Preliminary report on the association of apolipoprotein E polymorphisms, with postoperative peak serum creatinine concentrations in cardiac surgical patients

Background: Renal dysfunction after cardiac surgery occurs in up to 8% of patients and is associated wit major increases in morbidity, mortality, and cost. Genetic polymorphisms have been implicated as a factor in the progression of chronic renal disease, but a genetic basis for the development of acute renal impairment has not been investigated. The authors therefore tested the hypothesis that apolipoprotein E allele are associated wit different postoperative changes in serum creatinine after cardiac surgery.

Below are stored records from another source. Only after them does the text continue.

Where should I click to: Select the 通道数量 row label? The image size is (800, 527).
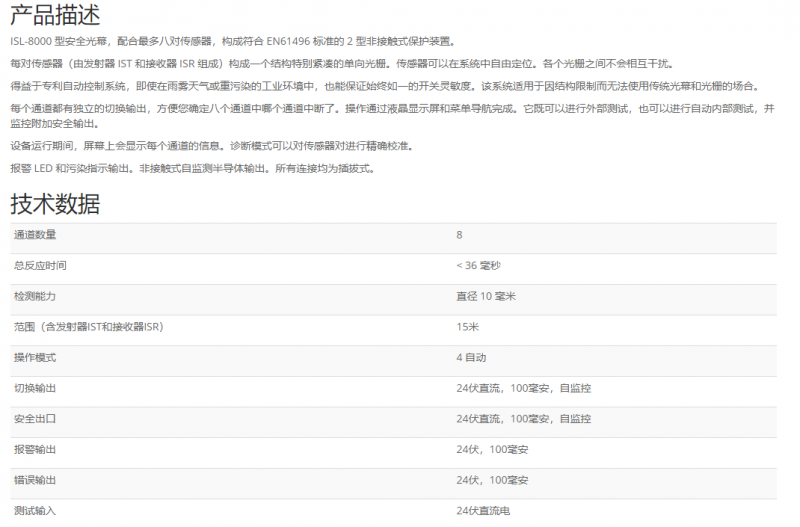click(35, 235)
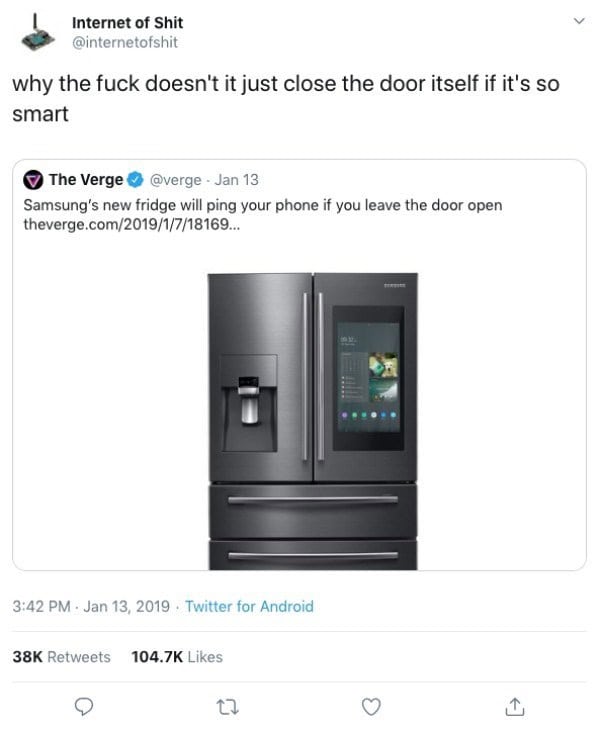This screenshot has height=729, width=600.
Task: Click the Jan 13 date in quoted tweet
Action: (237, 180)
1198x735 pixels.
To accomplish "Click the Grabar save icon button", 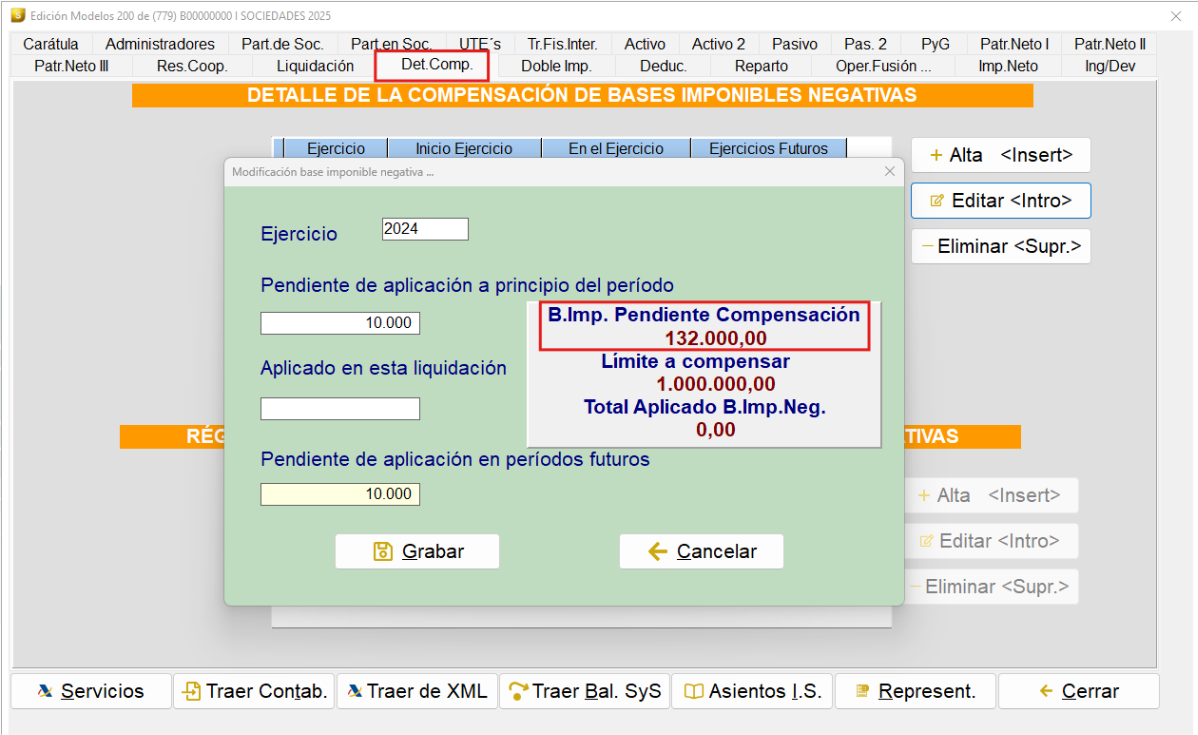I will (417, 551).
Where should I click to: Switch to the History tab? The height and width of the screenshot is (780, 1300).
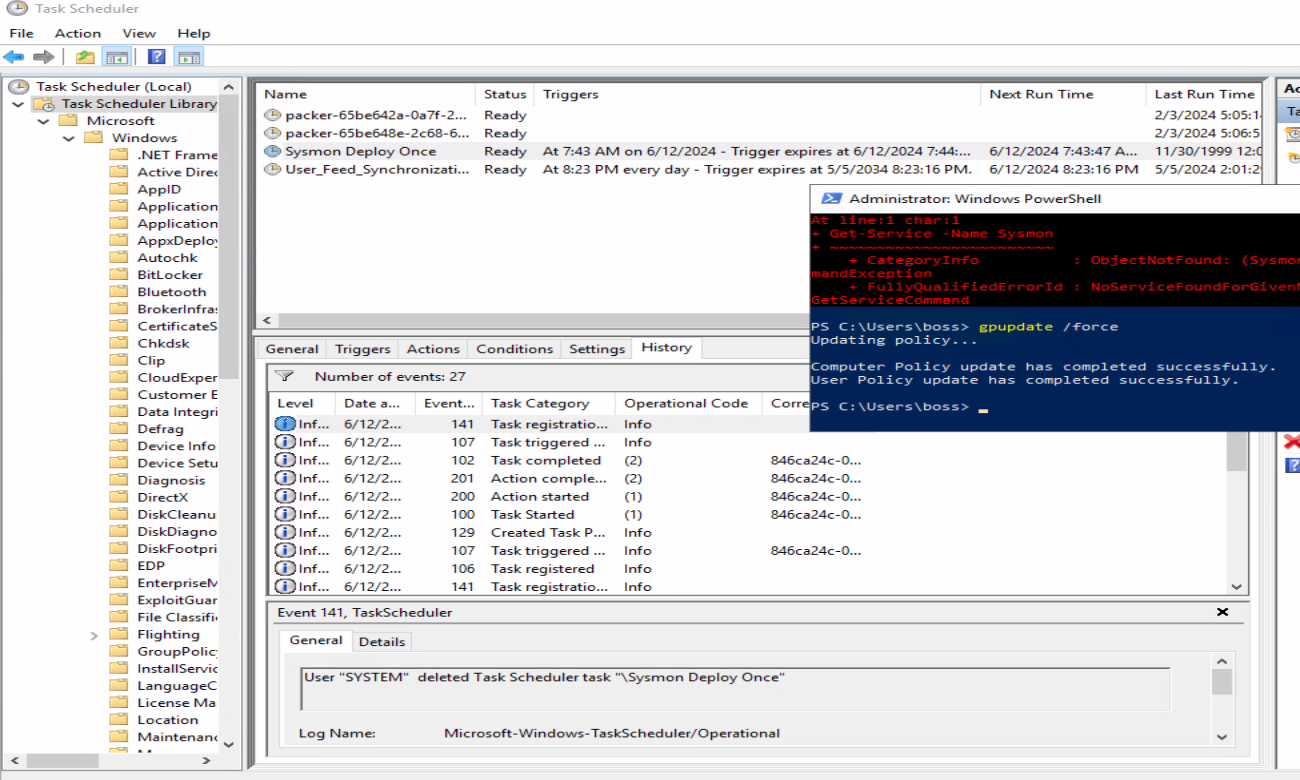click(666, 348)
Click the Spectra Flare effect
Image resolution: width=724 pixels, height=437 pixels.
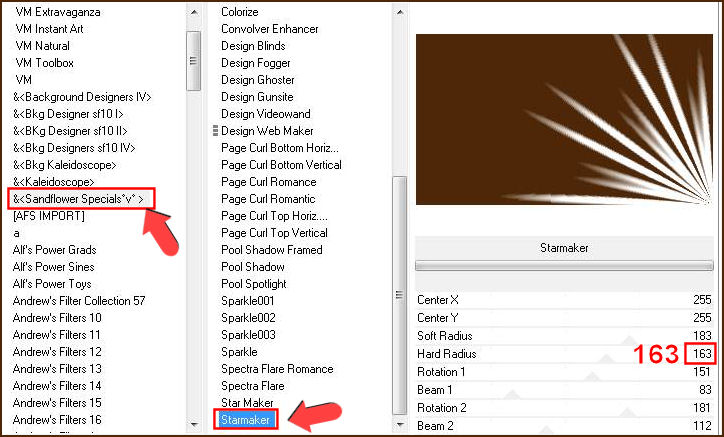coord(253,386)
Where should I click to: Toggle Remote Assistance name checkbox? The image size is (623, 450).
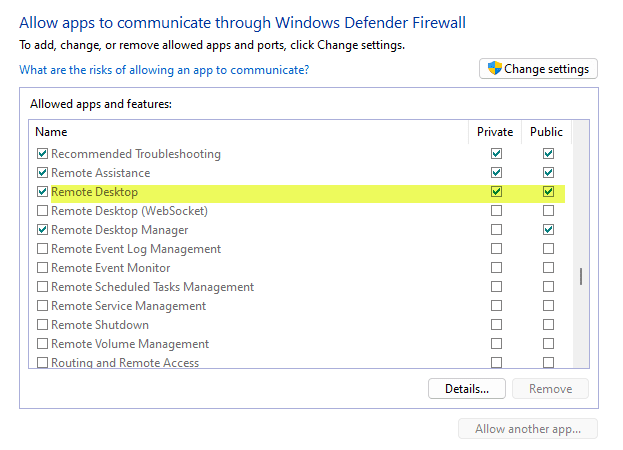(x=42, y=173)
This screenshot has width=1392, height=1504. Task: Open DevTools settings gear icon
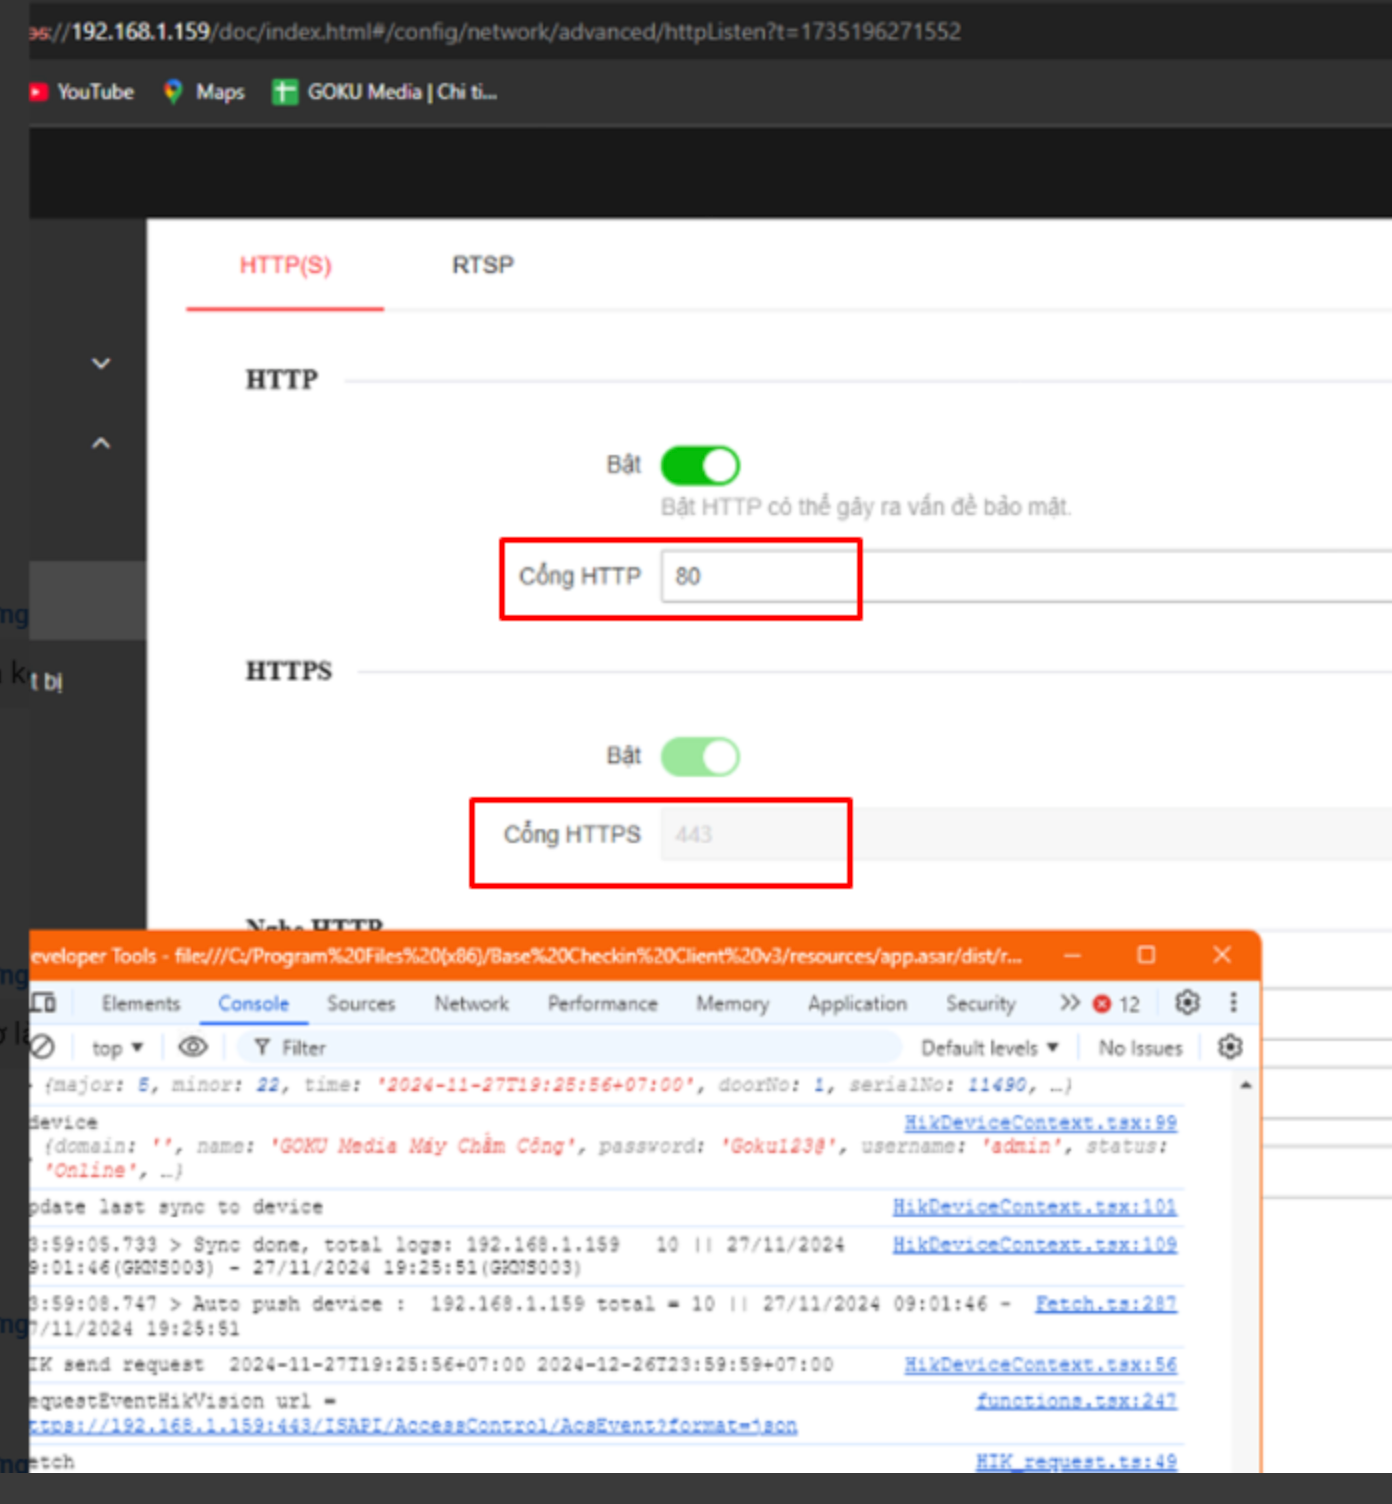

Methods: The authors performed a prospective observational study wit use of data from 564 coronary bypass surgical patients who were enrolled in an ongoing investigation of apolipoprotein E genotypes and organ dysfunction at a university hospital between 1989-1999. Renal function was assessed among apolipoprotein E genotype groups by comparisons of preoperative (CrPre), peak in-hospital postoperative (CrMax) and perioperative change (DCr) in serum creatinine values. Results: The epsilon 4 allele grouping (E2 = 2/2,2/3,2/4; E3 = 3/3; E4 = 3/4,4/4) was associated with a smaller increase in postoperative serum creatinine (perioperative change: E4, +0.17; E3, +0.26; E4, +0.27 mg/dl) and a lower peak postoperative creatinine than the epsilon 2 and epsilon 3 in univariate and multivariate analysis (peak in-hospital postoperative serum creatinine multivariate P = 0.015 vs epsilon 3, P = 0.038 vs. epsilon 2). There was no difference in baseline creatinine among allele groups. Conclusions: Inheritance of the apolipoprotein epsilon 4 allele is associated with reduced postoperative increase in serum creatinine after cardiac surgery, compared with the epsilon 3 or epsilon 2 allele. This is the first report of a possible genetic basis for acute renal impairment. These data may contribute to renal risk stratification for cardiac surgery and raise questions regarding apolipoprotein E and the pathophysiology of acute renal injury.